● **COSE DA FARE**:
#1 Nel brano sulla lettura della Scrittura, che cosa conserviamo nella memoria grazie alla meditazione?
#2 Per favore, riproduci il brano sulla lettura della Scrittura in tutta la parte che va da "Doppio è anche" giù fino a "quello che legge.".
#3 Prosegui il brano sulla lettura della Scrittura a partire dalla sua ultima frase.

● **BRANO FORNITO**:
________________
Chi vuol stare sempre con Dio, deve pregare e leggere continuamente.
Quando preghiamo, parliamo con Dio stesso; quando invece leggiamo è Dio che
parla a noi.
Ogni progresso viene dalla lettura e dalla meditazione. Con
la lettura impariamo quello che non sappiamo, con la meditazione noi
conserviamo nella memoria ciò che abbiamo imparato.
Doppio è il vantaggio che ricaviamo dalla lettura della
sacra Scrittura. Essa illumina il nostro intelletto, e conduce l’uomo all’amore
di Dio, dopo di averlo strappato alle vanità del mondo.
Doppio è anche il fine che dobbiamo prefiggerci nella
lettura: innanzi tutto cercar di capire il senso della Scrittura, in secondo
luogo adoperarci per proclamarla con la maggiore dignità ed efficacia
possibile. Chi legge, infatti, cerca prima di tutto di capire quello che legge.
________________
● **DATI REGISTRATI**:
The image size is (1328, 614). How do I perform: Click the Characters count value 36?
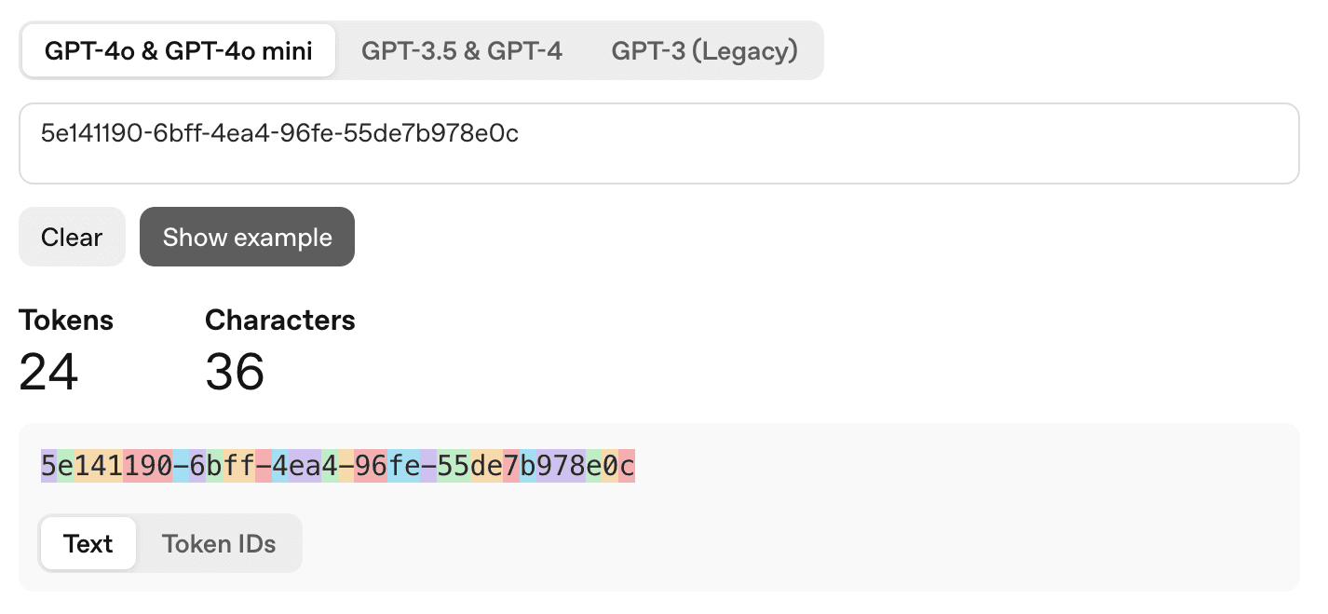click(236, 371)
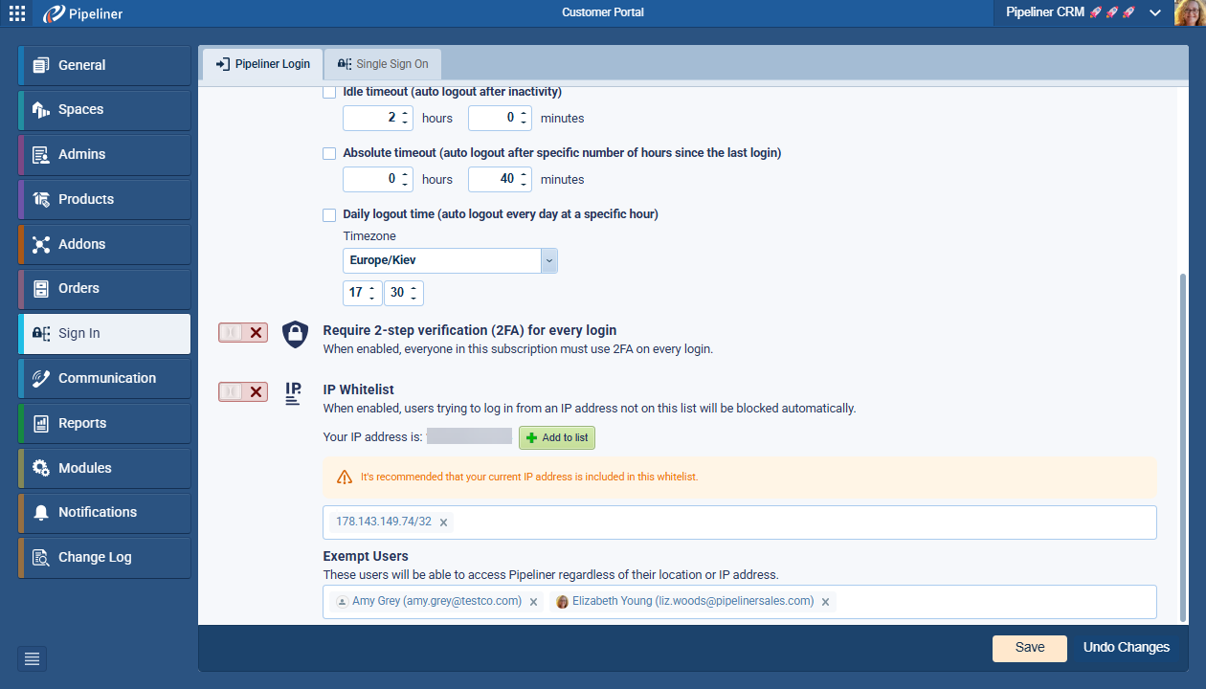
________________
● **RISPOSTE PER COMPITO**:
#1 Ciò che abbiamo imparato.

#2
Doppio è anche il fine che dobbiamo prefiggerci nella
lettura: innanzi tutto cercar di capire il senso della Scrittura, in secondo
luogo adoperarci per proclamarla con la maggiore dignità ed efficacia
possibile. Chi legge, infatti, cerca prima di tutto di capire quello che legge.

#3
Quindi procura di esprimere nel modo più conveniente quello che ha imparato.
Il bravo lettore non si preoccupa tanto di conoscere quello
che legge, quanto piuttosto di metterlo in pratica. C’è minor pena
nell’ignorare del tutto un ideale che, conosciutolo, lasciarlo inattuato. Come
infatti col leggere dimostriamo il nostro desiderio di conoscere, così dopo
aver conosciuto dobbiamo sentire il dovere di mettere in pratica le cose buone
che abbiamo imparato.
Nessuno può penetrare il senso della sacra Scrittura, se non
la legge con assiduità, secondo quanto sta scritto: Amala e ti porterà in alto;
quando l’avrai abbracciata, essa sarà la tua gloria (cfr. Pro 4, 8).
Quanto più si è assidui nel leggere la Scrittura, tanto più
ricca è l’intelligenza che se ne ha, come avviene per la terra che, quanto più
si coltiva, tanto più produce.
Vi sono alcuni che hanno una buona intelligenza, ma
trascurano la lettura dei testi sacri, sicché con la loro negligenza dimostrano
di disprezzare quello che potrebbero imparare con la lettura. Altri invece
avrebbero desiderio di sapere, ma sono impediti dalla loro impreparazione.
Questi però con una intelligente e assidua lettura riescono a sapere ciò che
ignorano altri più intelligenti, ma pigri e indifferenti.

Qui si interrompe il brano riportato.